Besides, if the Snow White disposes of assets of partnerships, the partners that are Mary and her husband could enjoy 50% CGT (Capital gains tax) discount under some conditions according to Part 3.1 of the ITAA 1997.
However, if the couple chooses the partnerships, Mary will not be the employee of the Snow White. Because in Ellis v Joseph Ellis & Co, the judge regarded one could not be both the employer and the employee at the same time  .
Choice of tax system: small business entity rather than standard tax system
According to Subdivision 328(c) of the ITAA 1997 and Section 328.110(1), (4), if the "aggregated turnover" of an entity was less than $2 million last year, was likely to be less than $2 million at the beginning of this year, and turned out to be less than $2 million at the end of this year, the entity was a small business entity. In this case, the "aggregated turnover" of the Snow White was obviously less than $2 million in the recent two years.
If the Snow White chooses to apply the small business system, the Snow White will enjoy a wide range of tax concessions, such as the CGT small business concession which stipulated in the Division 152 of the ITAA 1997.
Other tax planning
There are other means to help Mary and her family to plan their taxes. For example, one of them is maximize and accelerate deductions. However, when using this technique, the taxpayers should keep the relevant written evidence about deductible expenses according to Division 900 and Division 28 of the ITAA 1997. Otherwise these expenses will not be deducted.

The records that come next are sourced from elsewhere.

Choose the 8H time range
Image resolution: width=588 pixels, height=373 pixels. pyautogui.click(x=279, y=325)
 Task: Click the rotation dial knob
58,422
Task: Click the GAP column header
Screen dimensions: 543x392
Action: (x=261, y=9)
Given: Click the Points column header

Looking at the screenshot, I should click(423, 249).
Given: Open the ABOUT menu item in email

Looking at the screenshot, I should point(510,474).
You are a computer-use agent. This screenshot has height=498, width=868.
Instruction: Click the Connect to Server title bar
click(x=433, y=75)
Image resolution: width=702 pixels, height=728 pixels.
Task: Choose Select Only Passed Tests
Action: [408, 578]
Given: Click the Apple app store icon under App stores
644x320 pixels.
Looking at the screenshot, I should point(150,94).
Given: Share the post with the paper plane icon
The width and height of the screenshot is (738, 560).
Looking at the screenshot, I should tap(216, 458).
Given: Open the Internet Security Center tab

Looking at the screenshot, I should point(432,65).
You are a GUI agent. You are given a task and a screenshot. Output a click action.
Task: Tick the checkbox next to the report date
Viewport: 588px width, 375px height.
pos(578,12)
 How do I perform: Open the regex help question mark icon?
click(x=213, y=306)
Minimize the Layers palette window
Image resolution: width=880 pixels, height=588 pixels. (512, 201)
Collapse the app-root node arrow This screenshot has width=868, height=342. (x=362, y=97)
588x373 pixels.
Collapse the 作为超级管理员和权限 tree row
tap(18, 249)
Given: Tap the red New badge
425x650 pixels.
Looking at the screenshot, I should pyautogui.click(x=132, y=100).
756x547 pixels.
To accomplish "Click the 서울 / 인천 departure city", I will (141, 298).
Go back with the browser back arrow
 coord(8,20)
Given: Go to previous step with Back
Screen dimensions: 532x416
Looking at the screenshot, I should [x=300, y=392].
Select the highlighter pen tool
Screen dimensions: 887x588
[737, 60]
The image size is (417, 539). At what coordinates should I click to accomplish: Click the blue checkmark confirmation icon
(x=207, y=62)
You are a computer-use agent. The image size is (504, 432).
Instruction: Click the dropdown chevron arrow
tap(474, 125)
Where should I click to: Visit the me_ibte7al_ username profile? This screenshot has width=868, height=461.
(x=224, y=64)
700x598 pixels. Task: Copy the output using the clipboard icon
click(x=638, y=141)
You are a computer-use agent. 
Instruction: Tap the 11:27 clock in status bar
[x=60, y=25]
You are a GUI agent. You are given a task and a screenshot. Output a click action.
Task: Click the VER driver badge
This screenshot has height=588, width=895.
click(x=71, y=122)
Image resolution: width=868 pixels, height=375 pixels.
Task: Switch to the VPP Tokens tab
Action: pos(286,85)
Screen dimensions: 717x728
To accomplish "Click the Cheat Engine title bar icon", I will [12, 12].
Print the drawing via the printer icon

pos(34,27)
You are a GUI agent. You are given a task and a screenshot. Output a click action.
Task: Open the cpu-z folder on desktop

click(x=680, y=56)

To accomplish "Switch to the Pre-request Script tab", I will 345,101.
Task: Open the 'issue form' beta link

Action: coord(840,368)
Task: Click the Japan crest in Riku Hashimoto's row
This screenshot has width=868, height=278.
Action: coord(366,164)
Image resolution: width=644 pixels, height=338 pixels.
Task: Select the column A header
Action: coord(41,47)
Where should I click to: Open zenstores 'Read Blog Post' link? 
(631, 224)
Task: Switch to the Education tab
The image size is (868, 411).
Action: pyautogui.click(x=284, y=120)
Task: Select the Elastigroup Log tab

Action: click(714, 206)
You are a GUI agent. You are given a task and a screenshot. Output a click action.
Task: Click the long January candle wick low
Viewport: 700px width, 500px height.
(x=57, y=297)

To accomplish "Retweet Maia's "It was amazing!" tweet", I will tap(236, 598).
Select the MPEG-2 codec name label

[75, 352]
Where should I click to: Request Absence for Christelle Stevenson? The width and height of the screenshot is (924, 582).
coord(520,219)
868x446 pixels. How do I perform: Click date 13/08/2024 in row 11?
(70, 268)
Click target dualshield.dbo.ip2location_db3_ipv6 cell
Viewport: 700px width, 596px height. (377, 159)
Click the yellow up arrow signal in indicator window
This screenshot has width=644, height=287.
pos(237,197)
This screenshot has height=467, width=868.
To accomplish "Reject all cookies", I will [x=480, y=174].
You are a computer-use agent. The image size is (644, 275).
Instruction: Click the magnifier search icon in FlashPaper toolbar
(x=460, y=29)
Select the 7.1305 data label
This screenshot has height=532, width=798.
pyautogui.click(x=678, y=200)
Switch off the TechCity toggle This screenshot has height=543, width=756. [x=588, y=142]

The ITAA 1997 stipulates different tax regimes for different entities and different income. How to choose the most appropriate tax plan is various from one entity to another.
As to this case, this essay regarded it is more appropriate for the family cleaning business to choose partnerships instead of company or limited partnerships because of three main reasons. Firstly, the partnerships could operate like an income splitting device and secondly, transfer the loss from the partnerships to the individual partners. Thirdly, the family may possibly receive 50% CGT discount when disposing of assets of partnerships.
However, there are disadvantages about the partnerships. One of them is the partner and the employee could not be the same person at the same time.
In addition to partnerships, this essay suggests to apply the small business regime, rather than standard tax system, and maximize and accelerate deductions. When applying these tax planning techniques, the tax payers should be careful because there are vague areas between tax planning and tax evasion. The best way to defense the tax planning risk is to obtain legal advice form counsel.